Eden finally looked up with a scowl. “I want to know where you came by these ideas of yours!”
Eleanor was quiet for a moment.
“When I met your father, it was obvious to me that you were not his natural child, darling.”
“But this story about Henry Barrett…”
“Barrett is well known to have lost his young wife when she drowned herself in misery or drunkenness—it depends on who is telling the story—on her honeymoon in Boston twenty years ago. Of course, everyone speaks to the man’s face as if it were an accident, but everyone smiles behind his back,” Eleanor paused. “He’s an ass. He deserves it.”

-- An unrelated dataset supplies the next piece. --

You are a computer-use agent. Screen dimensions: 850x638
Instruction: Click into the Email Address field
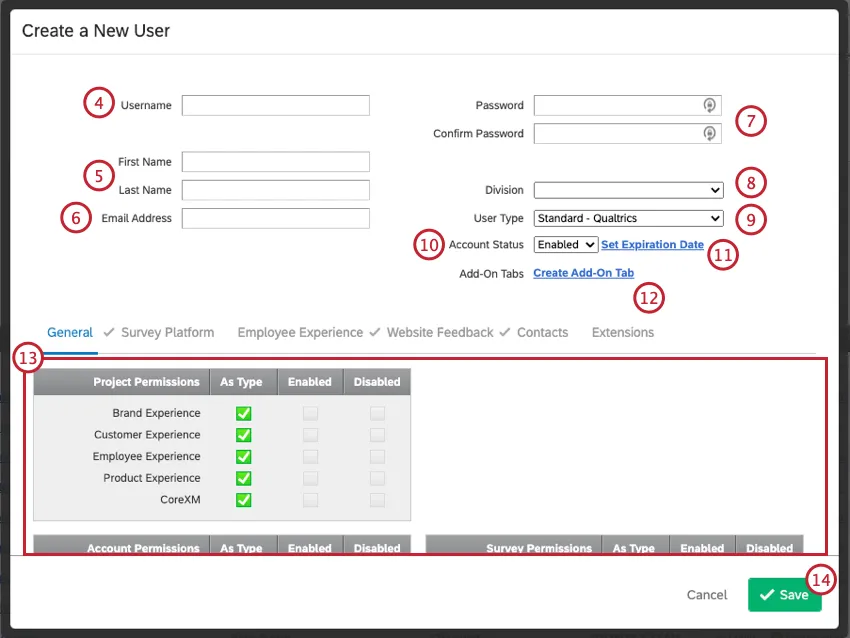pyautogui.click(x=275, y=218)
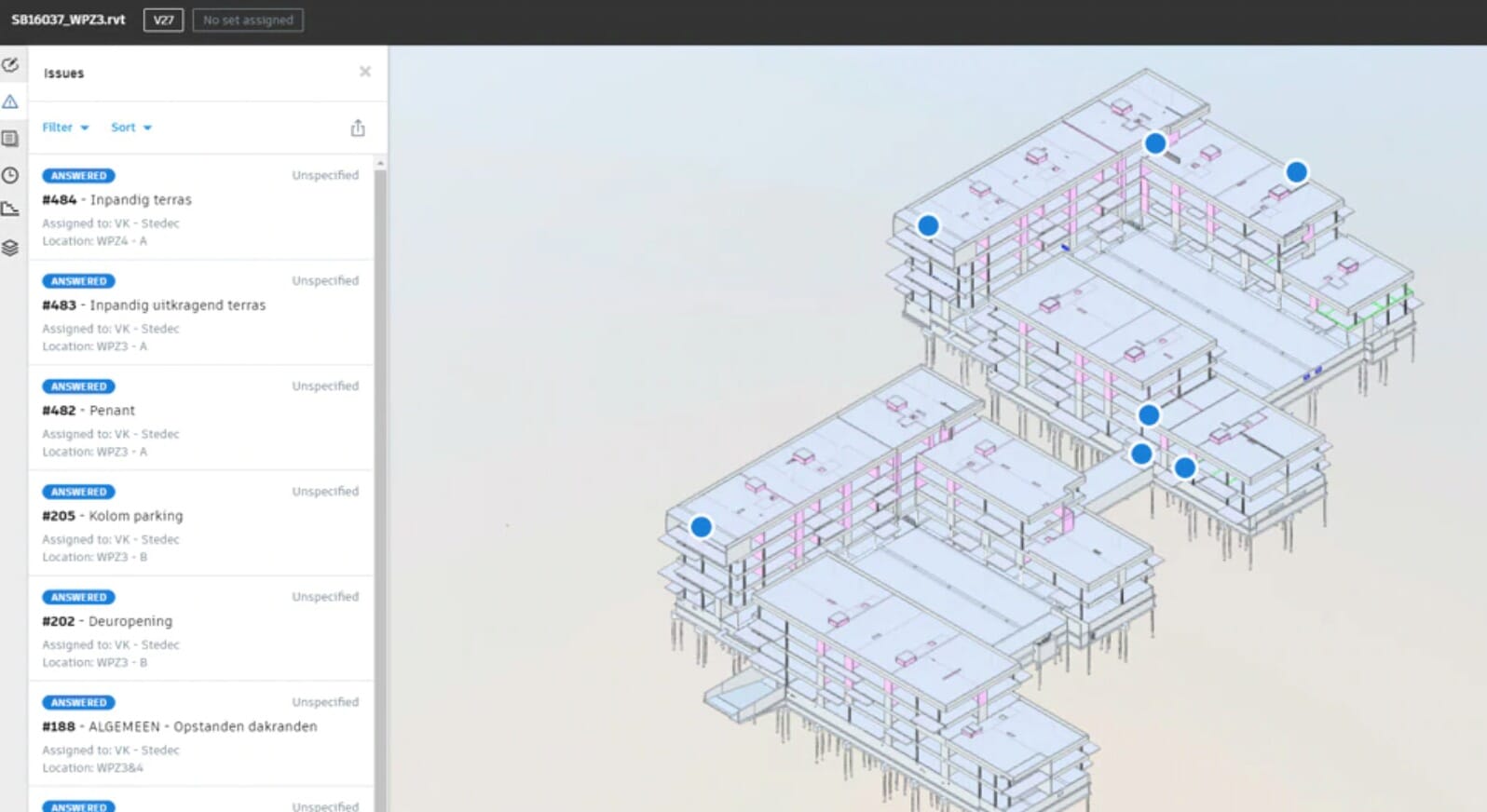Select issue #205 Kolom parking

click(x=135, y=516)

“What makes you think his wife was my mother?” Eden pressed.
“Your mother told Francine and Francine told me.” Eden’s face grew stormy again. “She told me in particular—she told no one else—because she could see that I might take a special interest in you.”
“A special interest in me?” Eden crossed her arms tightly, but turned to face her friend.
“It’s obvious why that would be the case, isn’t it?” Eleanor gave Eden a small smile. “Francine had the best of intentions and so do I.” She paused. “And I feel you ought to meet Henry Barrett.”
“No.” Eden did not consider it for a fraction of a moment. “Even if it is true, I don’t care. He is no one to me.”
“Of course not darling, of course not. But that does not mean—”
“No.” Eden wouldn’t let Eleanor finish the thought. “Shall I go, or will you continue to pursue this idea?”
“I apologize, Eden.” Eleanor sighed. “Forget I brought it up.”
“I assure you, I will,” Eden told her.